**Set of tasks:**
1. Copy out the part of the x86/time patch announcement that opens with the words containing "The 2nd patch" and closes with "Hence patch 1.".
2. In the entries, rewrite the part that opens with the line containing "Given: Toggle the sidebar view icon" and closes with the line containing "tap(760, 799)", changing "logout" to "sign-out" and leaving everything else as is. Return only those lines.

**Reading text:**
+===+
All of lore.kernel.org
 help / color / mirror / Atom feed
* [PATCH 0/2] x86/time: calibration rendezvous adjustments
@ 2021-01-29 16:18 Jan Beulich
  2021-01-29 16:19 ` [PATCH 1/2] x86/time: change initiation of the calibration timer Jan Beulich
  2021-01-29 16:20 ` [PATCH RFC 2/2] x86/time: don't move TSC backwards in time_calibration_tsc_rendezvous() Jan Beulich
  0 siblings, 2 replies; 4+ messages in thread
From: Jan Beulich @ 2021-01-29 16:18 UTC (permalink / raw)
  To: xen-devel; +Cc: Andrew Cooper, Wei Liu, Roger Pau Monné

The 2nd patch (RFC for now) is meant to address a regression
reported on the list under "Problems with APIC on versions 4.9
and later (4.8 works)". In the course of analyzing output from
a debugging patch I ran into another anomaly again, which I
thought I should finally try to address. Hence patch 1.

1: change initiation of the calibration timer
2: don't move TSC backwards in time_calibration_tsc_rendezvous()
+===+
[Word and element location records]
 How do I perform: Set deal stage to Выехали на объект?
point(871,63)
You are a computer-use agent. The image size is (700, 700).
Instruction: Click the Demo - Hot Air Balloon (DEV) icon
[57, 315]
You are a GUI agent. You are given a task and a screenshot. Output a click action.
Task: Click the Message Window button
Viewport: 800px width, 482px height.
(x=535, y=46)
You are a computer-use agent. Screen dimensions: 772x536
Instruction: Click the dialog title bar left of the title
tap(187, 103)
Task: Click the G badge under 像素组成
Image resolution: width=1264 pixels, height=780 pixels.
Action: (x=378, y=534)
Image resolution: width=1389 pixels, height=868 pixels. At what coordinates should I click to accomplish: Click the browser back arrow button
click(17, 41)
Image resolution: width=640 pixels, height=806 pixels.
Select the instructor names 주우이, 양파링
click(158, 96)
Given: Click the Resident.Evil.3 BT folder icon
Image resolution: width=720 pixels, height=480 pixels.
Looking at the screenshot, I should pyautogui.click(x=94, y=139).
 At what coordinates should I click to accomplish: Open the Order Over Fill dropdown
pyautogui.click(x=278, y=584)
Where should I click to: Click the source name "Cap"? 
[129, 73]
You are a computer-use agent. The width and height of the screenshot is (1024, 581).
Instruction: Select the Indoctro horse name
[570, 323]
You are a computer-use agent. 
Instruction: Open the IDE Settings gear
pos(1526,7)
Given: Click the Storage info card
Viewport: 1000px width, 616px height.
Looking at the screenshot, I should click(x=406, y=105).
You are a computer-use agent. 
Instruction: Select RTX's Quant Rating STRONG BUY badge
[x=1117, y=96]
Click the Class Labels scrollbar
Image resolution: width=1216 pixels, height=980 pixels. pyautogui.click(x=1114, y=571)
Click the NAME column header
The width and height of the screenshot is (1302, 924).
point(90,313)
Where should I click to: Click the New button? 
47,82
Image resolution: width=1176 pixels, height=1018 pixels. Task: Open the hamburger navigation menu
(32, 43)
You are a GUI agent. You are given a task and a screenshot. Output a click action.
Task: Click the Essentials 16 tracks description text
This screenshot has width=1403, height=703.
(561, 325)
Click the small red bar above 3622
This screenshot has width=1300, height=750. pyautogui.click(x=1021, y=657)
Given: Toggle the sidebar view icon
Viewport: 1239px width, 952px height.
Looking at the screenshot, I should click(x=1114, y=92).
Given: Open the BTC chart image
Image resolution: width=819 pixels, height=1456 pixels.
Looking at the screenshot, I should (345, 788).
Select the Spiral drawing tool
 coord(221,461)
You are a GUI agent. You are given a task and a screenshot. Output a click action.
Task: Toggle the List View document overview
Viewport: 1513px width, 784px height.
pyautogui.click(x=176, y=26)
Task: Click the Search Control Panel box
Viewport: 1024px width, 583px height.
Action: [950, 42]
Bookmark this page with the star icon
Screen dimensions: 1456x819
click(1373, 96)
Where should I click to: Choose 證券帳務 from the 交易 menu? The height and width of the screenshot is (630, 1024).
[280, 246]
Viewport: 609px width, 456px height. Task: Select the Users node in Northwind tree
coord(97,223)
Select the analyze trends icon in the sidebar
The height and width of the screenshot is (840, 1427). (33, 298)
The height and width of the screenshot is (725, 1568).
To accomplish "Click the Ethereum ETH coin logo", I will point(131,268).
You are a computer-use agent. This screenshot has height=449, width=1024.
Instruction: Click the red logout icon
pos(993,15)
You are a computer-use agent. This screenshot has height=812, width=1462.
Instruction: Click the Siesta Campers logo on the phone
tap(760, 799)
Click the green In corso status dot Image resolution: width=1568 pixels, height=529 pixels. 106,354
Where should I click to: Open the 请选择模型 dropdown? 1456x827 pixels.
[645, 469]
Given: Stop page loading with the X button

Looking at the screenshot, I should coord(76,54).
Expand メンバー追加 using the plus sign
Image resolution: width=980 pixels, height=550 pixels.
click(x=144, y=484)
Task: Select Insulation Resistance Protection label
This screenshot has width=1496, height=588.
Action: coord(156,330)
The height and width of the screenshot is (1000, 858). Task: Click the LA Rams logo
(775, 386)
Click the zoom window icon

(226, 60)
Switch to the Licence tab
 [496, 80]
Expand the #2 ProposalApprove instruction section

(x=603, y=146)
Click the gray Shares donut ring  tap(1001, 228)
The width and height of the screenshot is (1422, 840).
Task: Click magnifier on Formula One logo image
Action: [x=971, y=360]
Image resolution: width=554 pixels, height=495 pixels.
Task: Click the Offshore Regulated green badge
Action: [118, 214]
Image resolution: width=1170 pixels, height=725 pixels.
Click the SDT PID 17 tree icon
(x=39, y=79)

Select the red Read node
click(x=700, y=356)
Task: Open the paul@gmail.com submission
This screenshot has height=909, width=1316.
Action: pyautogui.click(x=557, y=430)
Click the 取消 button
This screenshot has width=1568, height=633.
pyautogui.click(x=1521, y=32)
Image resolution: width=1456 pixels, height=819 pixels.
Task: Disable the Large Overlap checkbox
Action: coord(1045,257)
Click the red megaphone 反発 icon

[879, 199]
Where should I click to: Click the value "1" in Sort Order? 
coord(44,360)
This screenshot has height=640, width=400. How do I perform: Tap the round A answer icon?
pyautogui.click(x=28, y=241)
+===+
**Answers provided:**
1.
The 2nd patch (RFC for now) is meant to address a regression
reported on the list under "Problems with APIC on versions 4.9
and later (4.8 works)". In the course of analyzing output from
a debugging patch I ran into another anomaly again, which I
thought I should finally try to address. Hence patch 1.

2.
Given: Toggle the sidebar view icon
Viewport: 1239px width, 952px height.
Looking at the screenshot, I should click(x=1114, y=92).
Given: Open the BTC chart image
Image resolution: width=819 pixels, height=1456 pixels.
Looking at the screenshot, I should (345, 788).
Select the Spiral drawing tool
 coord(221,461)
You are a GUI agent. You are given a task and a screenshot. Output a click action.
Task: Toggle the List View document overview
Viewport: 1513px width, 784px height.
pyautogui.click(x=176, y=26)
Task: Click the Search Control Panel box
Viewport: 1024px width, 583px height.
Action: [950, 42]
Bookmark this page with the star icon
Screen dimensions: 1456x819
click(1373, 96)
Where should I click to: Choose 證券帳務 from the 交易 menu? The height and width of the screenshot is (630, 1024).
[280, 246]
Viewport: 609px width, 456px height. Task: Select the Users node in Northwind tree
coord(97,223)
Select the analyze trends icon in the sidebar
The height and width of the screenshot is (840, 1427). (33, 298)
The height and width of the screenshot is (725, 1568).
To accomplish "Click the Ethereum ETH coin logo", I will point(131,268).
You are a computer-use agent. This screenshot has height=449, width=1024.
Instruction: Click the red sign-out icon
pos(993,15)
You are a computer-use agent. This screenshot has height=812, width=1462.
Instruction: Click the Siesta Campers logo on the phone
tap(760, 799)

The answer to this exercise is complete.